While remarkable runs by tech-driven active equity ETFs have caught the attentions of investors over the past six months, active taxable fixed-income ETFs may have an opportunity of their own to shine, according to one manager.
That’s because returns in the taxable bond space will hinge on security selection as 2021 unfolds, said Jim Jackson, head of fixed-income portfolio management at San Antonio, Texas-based USAA Investments, a franchise of Victory Capital, but managers need to be willing to look beyond corporate bonds.
“This is going to be a year of coupon clipping,” he said. “Bond investors will earn the coupon, and we expect the credit environment compared to 2020 to be less volatile—you could even describe it as benign on a relative basis.”

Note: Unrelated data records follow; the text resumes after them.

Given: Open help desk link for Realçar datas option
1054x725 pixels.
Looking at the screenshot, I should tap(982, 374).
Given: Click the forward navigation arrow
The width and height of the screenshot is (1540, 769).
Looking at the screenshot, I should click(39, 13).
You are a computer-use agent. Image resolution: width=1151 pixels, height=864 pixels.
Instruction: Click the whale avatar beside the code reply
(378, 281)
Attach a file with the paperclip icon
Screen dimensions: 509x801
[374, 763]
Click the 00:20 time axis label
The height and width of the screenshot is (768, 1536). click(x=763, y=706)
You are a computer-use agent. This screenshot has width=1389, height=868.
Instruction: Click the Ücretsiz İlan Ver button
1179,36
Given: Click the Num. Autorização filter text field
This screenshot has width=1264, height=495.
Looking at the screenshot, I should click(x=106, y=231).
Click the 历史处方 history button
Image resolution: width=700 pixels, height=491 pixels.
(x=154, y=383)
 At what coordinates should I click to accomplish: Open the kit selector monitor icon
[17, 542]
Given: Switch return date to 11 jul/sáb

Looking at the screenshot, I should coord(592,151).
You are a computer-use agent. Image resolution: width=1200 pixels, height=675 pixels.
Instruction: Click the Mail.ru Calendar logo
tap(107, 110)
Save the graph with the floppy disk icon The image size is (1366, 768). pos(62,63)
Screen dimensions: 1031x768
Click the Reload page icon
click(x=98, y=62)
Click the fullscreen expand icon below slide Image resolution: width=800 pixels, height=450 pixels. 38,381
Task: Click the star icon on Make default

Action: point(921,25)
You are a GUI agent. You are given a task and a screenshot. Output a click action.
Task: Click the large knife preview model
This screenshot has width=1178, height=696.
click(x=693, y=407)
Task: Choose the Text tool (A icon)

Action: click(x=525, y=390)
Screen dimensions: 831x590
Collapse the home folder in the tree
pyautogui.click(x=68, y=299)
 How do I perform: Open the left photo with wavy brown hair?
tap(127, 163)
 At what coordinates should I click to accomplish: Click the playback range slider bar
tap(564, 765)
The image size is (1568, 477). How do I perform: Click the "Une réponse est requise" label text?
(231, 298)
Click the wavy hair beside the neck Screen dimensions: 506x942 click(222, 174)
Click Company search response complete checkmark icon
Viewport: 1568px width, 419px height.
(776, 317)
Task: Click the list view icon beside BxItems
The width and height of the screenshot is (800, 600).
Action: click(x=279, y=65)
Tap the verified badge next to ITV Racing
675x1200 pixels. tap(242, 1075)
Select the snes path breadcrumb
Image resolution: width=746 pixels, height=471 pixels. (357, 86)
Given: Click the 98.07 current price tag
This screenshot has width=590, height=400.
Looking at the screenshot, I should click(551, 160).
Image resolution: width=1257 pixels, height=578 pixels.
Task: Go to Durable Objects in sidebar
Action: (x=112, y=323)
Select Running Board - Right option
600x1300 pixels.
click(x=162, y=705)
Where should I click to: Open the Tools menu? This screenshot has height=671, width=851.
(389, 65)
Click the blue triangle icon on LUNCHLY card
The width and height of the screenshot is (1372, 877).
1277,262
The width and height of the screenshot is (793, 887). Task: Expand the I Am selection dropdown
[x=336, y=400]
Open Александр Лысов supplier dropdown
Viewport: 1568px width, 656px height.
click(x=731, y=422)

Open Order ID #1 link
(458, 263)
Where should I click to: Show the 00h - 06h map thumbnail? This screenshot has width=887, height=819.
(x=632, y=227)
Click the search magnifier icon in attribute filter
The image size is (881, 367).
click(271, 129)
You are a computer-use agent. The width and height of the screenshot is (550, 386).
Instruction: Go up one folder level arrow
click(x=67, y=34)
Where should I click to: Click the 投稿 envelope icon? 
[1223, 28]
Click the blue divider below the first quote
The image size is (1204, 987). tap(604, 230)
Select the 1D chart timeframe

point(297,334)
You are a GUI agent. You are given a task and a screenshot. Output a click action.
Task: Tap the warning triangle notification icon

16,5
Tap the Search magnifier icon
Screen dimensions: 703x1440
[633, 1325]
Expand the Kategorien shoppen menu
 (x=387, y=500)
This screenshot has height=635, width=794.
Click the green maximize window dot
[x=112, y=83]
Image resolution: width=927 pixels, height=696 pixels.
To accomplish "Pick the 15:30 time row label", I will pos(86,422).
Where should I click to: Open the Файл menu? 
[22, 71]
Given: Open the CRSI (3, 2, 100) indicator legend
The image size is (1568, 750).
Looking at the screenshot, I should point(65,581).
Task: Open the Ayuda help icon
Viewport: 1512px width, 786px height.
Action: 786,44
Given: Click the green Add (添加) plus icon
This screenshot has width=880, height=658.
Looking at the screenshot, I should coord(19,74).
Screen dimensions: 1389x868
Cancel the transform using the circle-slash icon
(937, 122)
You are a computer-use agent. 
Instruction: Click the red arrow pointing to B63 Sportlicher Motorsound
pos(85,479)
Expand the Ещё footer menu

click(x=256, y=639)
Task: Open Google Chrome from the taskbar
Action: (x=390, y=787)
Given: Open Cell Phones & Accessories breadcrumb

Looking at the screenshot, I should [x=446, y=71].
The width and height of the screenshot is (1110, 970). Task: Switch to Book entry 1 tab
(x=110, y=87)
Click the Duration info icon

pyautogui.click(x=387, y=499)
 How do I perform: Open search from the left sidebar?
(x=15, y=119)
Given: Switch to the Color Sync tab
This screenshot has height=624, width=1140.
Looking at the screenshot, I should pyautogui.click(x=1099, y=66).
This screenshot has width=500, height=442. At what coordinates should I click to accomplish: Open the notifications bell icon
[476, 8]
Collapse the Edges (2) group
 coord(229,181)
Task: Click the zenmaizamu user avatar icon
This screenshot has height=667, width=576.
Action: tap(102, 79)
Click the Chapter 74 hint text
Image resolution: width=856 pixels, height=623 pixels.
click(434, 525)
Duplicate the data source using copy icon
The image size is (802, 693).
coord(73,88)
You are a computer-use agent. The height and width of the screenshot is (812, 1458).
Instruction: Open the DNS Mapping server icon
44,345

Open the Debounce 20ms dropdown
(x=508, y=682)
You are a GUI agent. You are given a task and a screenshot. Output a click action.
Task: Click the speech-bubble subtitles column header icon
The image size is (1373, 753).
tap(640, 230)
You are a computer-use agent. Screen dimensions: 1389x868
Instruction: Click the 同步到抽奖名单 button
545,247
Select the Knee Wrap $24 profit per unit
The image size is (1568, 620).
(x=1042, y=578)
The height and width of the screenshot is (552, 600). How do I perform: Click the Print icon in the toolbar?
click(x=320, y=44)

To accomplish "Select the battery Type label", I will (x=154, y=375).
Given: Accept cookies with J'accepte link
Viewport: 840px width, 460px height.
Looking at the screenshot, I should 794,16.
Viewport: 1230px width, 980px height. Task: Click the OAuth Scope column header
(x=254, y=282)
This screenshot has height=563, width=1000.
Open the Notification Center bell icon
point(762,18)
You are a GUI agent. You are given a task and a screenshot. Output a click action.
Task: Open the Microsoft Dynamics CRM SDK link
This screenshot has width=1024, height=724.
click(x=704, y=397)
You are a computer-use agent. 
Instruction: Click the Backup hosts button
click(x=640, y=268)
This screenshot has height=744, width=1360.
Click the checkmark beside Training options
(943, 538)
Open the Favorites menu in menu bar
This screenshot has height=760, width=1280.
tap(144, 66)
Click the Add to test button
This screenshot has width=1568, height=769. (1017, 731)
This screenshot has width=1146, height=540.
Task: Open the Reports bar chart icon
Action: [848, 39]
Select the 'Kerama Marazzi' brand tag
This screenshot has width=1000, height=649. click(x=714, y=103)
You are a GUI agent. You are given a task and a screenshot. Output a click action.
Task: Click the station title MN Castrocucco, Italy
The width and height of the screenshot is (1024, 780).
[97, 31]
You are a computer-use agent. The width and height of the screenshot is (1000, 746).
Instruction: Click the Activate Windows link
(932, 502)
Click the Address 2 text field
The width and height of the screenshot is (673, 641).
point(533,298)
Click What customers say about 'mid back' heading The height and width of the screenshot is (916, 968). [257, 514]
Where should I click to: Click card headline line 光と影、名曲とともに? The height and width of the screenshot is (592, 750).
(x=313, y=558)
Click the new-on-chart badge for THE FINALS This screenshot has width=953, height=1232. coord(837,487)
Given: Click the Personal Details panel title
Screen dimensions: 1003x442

Now a part of Victory Capital, USAA Investments offers a pair of active fixed-income ETFs, the VictoryShares USAA Core Short-Term Bond ETF(USTB) and the VictoryShares USAA Core Intermediate-Term Bond ETF (UITB).
Through 2021, USAA Investments expected overall credit spreads to tighten, said Jackson, and income to become the primary driver of corporate bond returns.
“A lot of that convergence, instead of happening gradually this year, actually happened in December. The levels of dispersion decreased by a quarter—so a lot if what we originally posited for 2021 based on our expectations occurred over an accelerated timeframe,” he said
Regardless, Jackson still believes that income will drive returns in 2021 as rates stay low and access to the markets remains high. There might not be much additional credit spread tightening, but there isn’t likely to be much additional widening out, either.
That makes corporate credit more attractive than Treasury bonds on a risk-adjusted basis, said Jackson.
“The yield advantage for credit over Treasury bonds will hold out,” he said. There is a two-times relative yield advantage for broad aggregate credit indexes versus Treasurys, he said. “When you have a global environment where a quarter of the global aggregate index has a negative yield, there’s strong technical support for yield-driven investing.”
USAA’s ETFs and mutual funds have duration and risk mandates, so Jackson’s teams avoid taking on credit risk to achieve yields. Instead, they look across asset classes.
“Where we’ve been adding recently is on the taxable municipal space,” he said. “Taxable munis are generally priced tighter than the equivalent-rated corporate bonds, but recently they’ve been wider and we’ve been adding.”